We’ve added hundreds of new tools. The number of use cases is slowing, which I think tells us that the sector has gone broad. We’ve sort of had a look at almost anything that you could improve with AI. And now we’re going more deep. And in particular, the areas I like to think of are sort of the big three use cases that have emerged over time, only really one of which is sort of ready for primetime is AI good enough for. And the three I think of are generating materials. And when you interview teachers, there’s a survey, there’s a great Gallup survey that shows that’s the main thing teachers say they’re doing with AI, so creating quizzes, assignments, lessons, role plays.
There was a teacher who wanted to, a science teacher wanted to teach vacuums in middle school, and AI suggested to her that she should do a role play where the kids were 1930s vacuum salespeople going door to door and had to explain to families like, how does this thing work? Which I thought was like, that’s a really cool case. So that’s on the map. And there are lots of others that might tweak your interest. But generating materials is number one. Number two is feedback. So actually commenting or giving input to students based on their work. So not just right or wrong, not just multiple choice, but could be their writing, it could be their math written work, which AI can now do.
It could be a presentation they’ve made, so they’re just able to get way more feedback than previously.
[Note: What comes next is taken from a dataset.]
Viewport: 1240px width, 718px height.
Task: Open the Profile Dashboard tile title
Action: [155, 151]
And then the third is AI tutoring, where we’ve seen just a huge upswing in the number of tools. A lot of them were around coding originally. We’re now seeing a lot around early reading and math. So those are the big three areas.
Michael Horn
Super interesting. I’m curious if you see differences in these by grade level or subject areas, or also if you’d give some commentary on those three big areas, like where are they really good today, these AI tools? And where are they still primitive and not ready for prime time and maybe won’t be ready for primetime?
Laurence Holt
Yeah. So I think the one that is very definitely ready for primetime, in my view, is feedback. And this is partly because if you look at the amount of feedback the average student gets on their writing or their math homework, it’s actually very low. And the reason for that is because it takes a huge amount of time and teachers just don’t have the time to do all of that grading. Right. So in a way, any feedback at all would be better. But there have been studies that show feedback is already, AI feedback is already as good as, say, a median teacher.
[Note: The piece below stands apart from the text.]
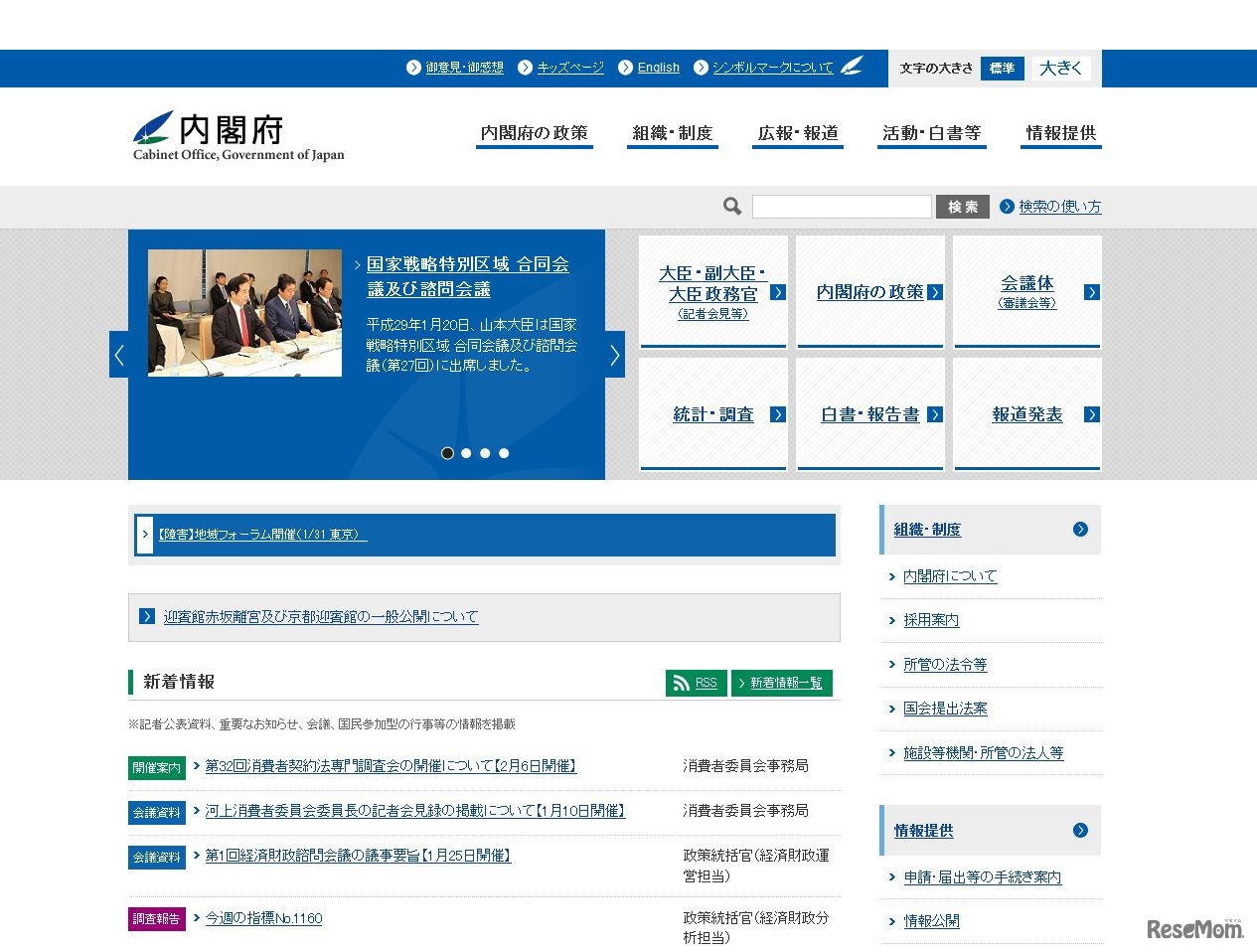
Task: Click the search magnifying glass icon
Action: pyautogui.click(x=731, y=206)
And if it’s on writing, you know, writing is the thing that LLMs, large language models are really good at.
Michael Horn
Does that depend on grade level or is it sort of equally distributed across a student’s, you know, age for how good is it’s feedback?
Laurence Holt
I think it’s been tested mostly in middle and high.
Michael Horn
Okay.
Laurence Holt
But I think, I mean, we’re certainly seeing feedback on your reading in very early grades. So I think it’s like a lot of these things, it’s kind of a jagged frontier that AI is good at and you wind up with specific point cases where it’s very strong and others where it’s not so great. So I really think of feedback as the first sort of, you know, fluoride in the water opportunities for AI. If we could just make feedback available free to every student K12 in the US or beyond K12, that itself could be transformational.